(Pointing entries for screenshots and pages)
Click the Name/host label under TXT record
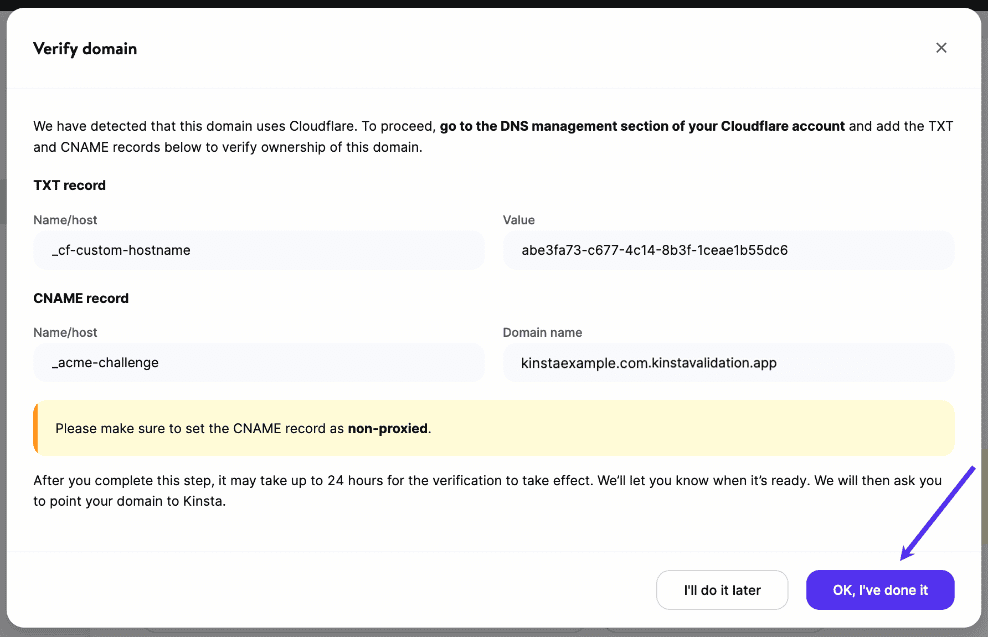Screen dimensions: 988x637 pyautogui.click(x=65, y=219)

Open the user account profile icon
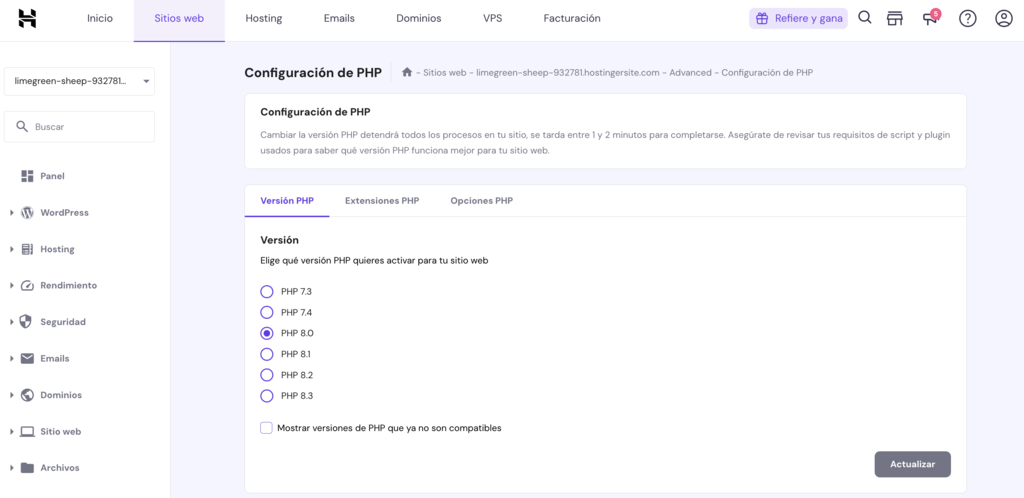tap(1003, 18)
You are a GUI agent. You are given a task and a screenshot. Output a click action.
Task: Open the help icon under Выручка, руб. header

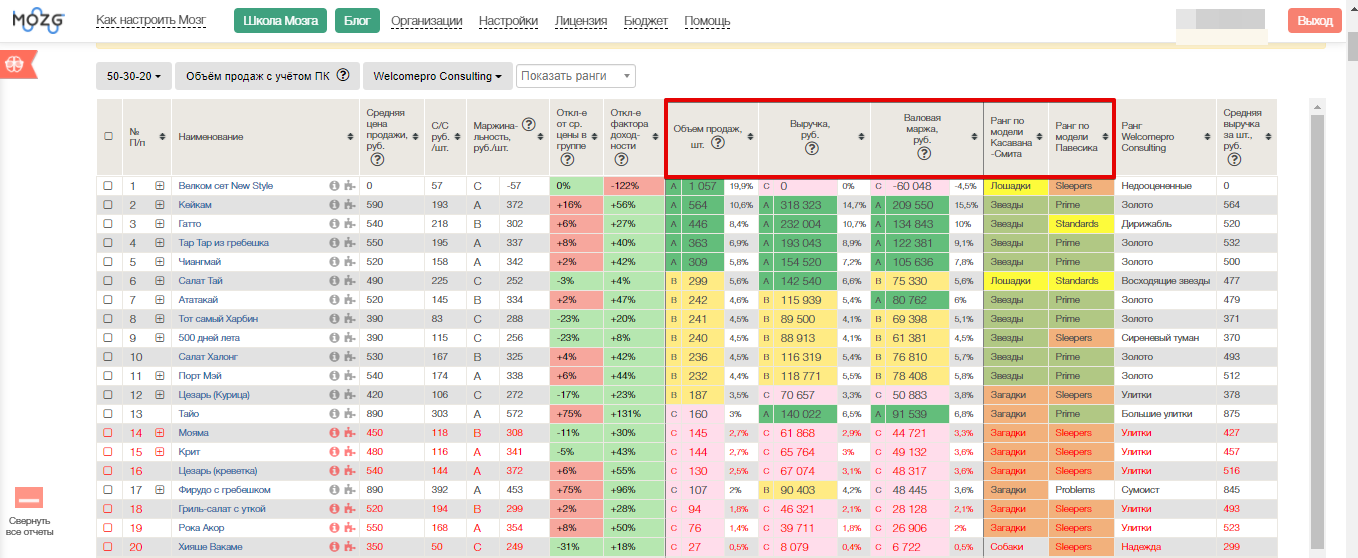coord(811,148)
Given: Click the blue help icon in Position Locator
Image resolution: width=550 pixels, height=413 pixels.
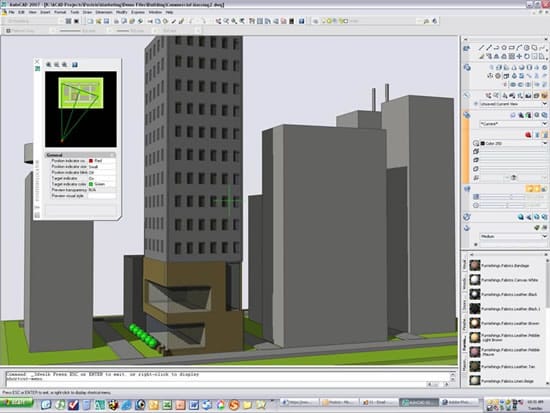Looking at the screenshot, I should pos(75,65).
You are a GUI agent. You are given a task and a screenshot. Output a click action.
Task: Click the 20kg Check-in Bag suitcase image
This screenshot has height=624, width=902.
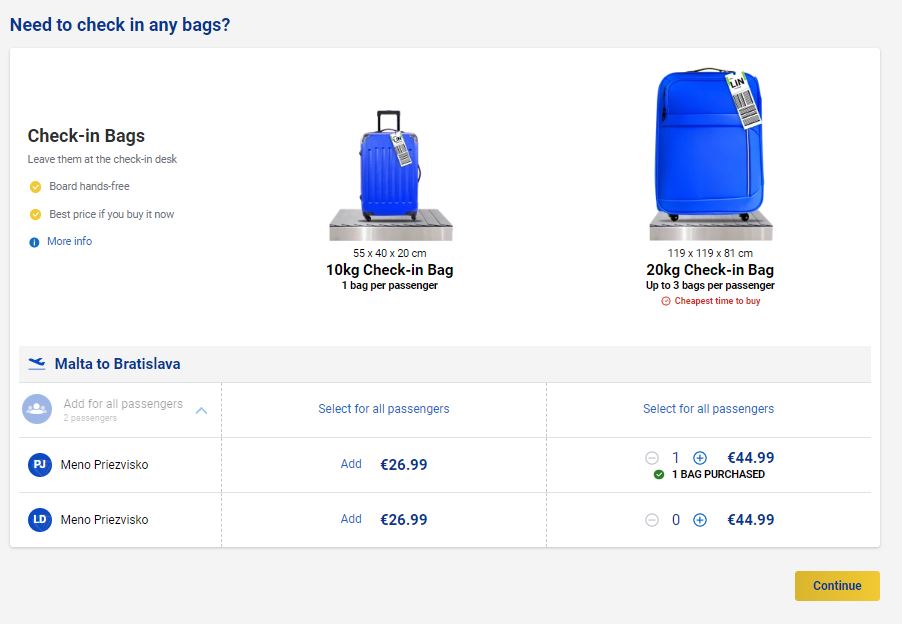708,145
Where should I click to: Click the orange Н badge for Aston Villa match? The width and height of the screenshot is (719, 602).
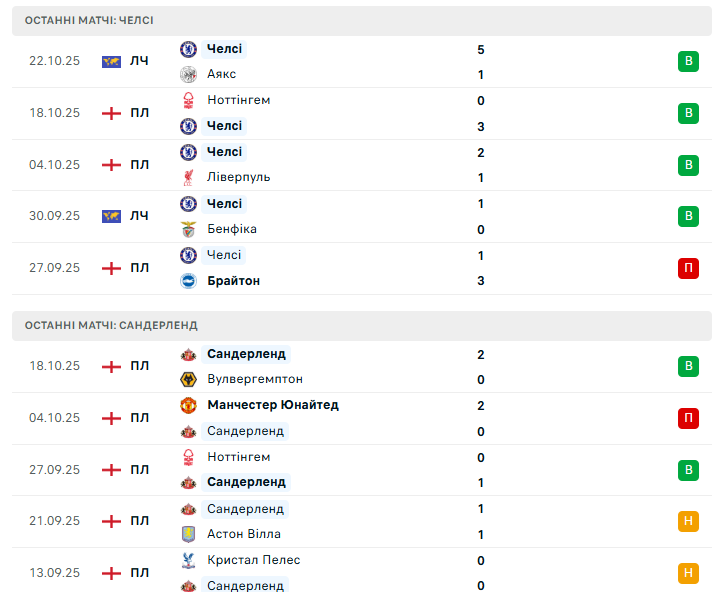coord(687,521)
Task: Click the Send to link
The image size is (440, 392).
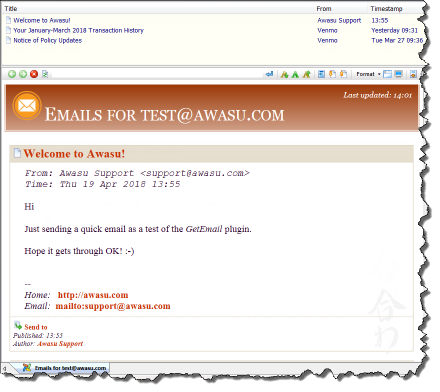Action: pyautogui.click(x=36, y=327)
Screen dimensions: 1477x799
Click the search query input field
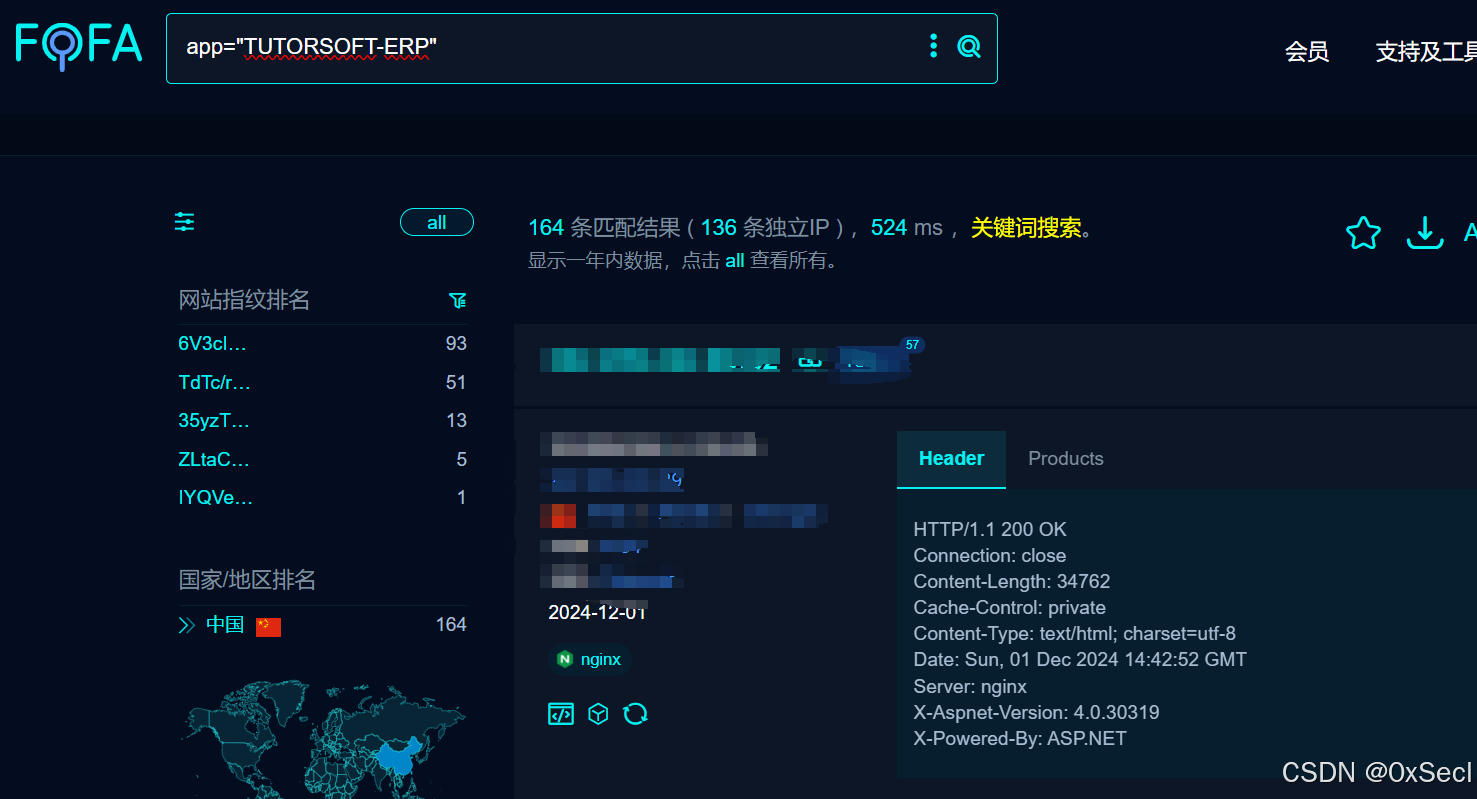pos(550,47)
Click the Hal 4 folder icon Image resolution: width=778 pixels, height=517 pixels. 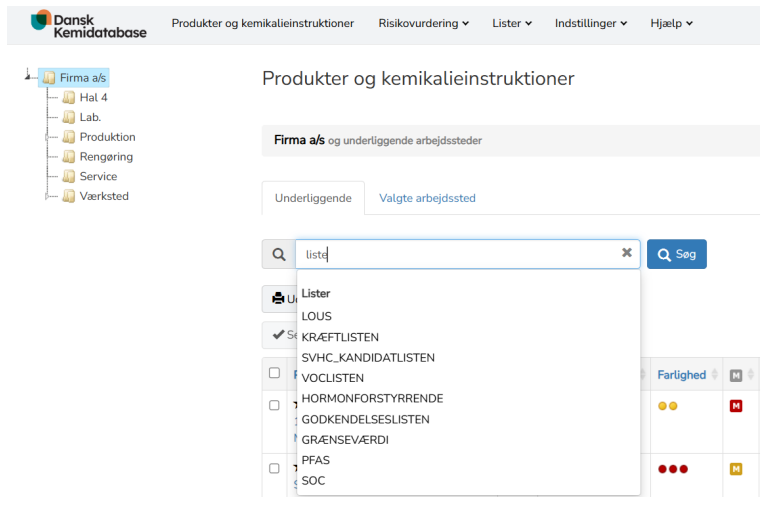[x=68, y=98]
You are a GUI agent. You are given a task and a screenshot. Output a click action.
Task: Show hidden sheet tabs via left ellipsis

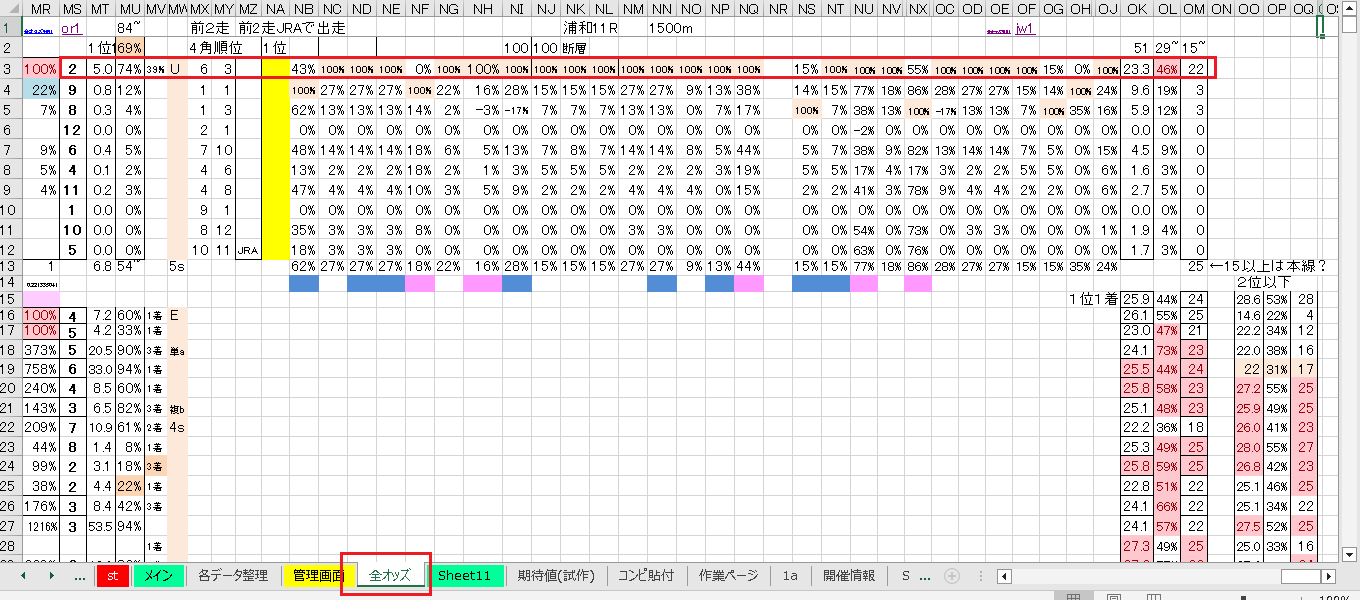[79, 576]
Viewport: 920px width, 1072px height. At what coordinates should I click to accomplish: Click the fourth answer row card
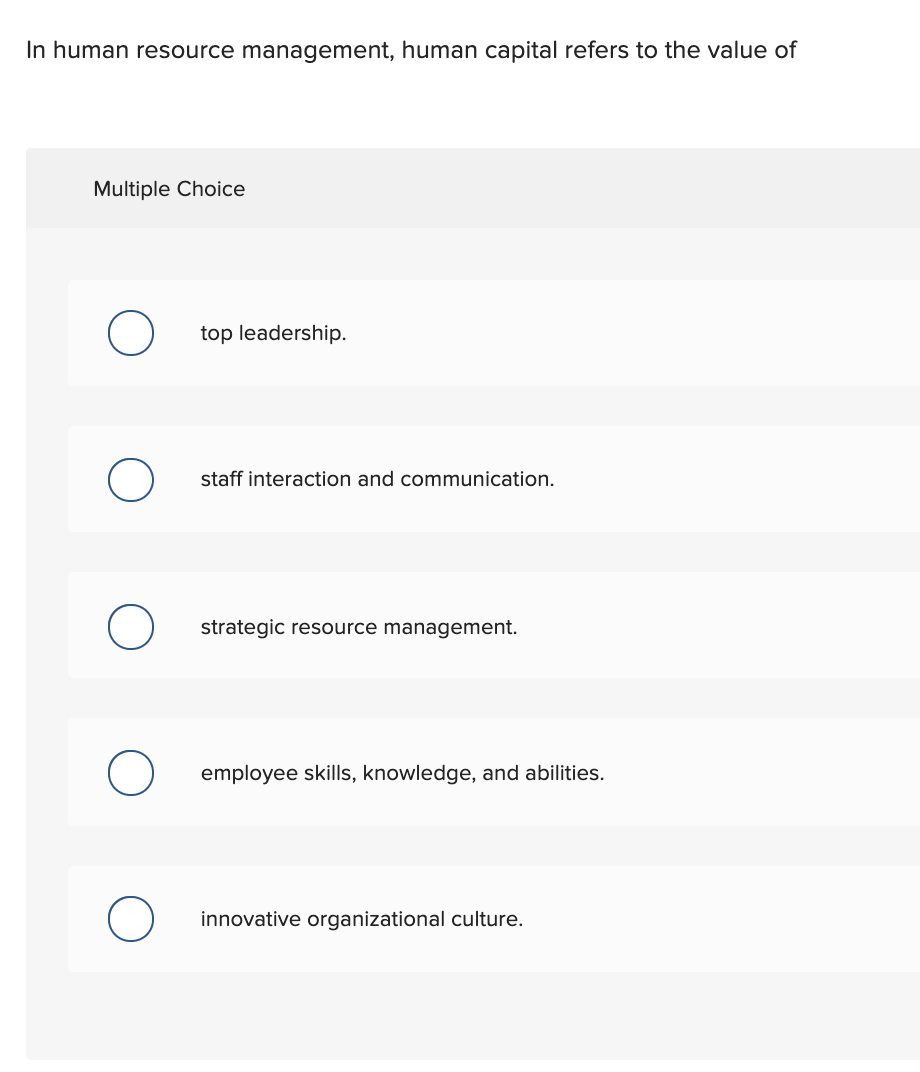(490, 772)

What you should do >> Give the entries as a two-column CSV with the columns "request" and "answer", one row per entry, each field quoted and any line breaks replaced by spaces, omitting the pictures. Begin at the line that contains "Viewport: 920px width, 1072px" and continue through the end of the entries.

Correct answer >>
request,answer
"Viewport: 920px width, 1072px height. At what coordinates should I click to accomplish: Click the fourth answer row card","(490, 772)"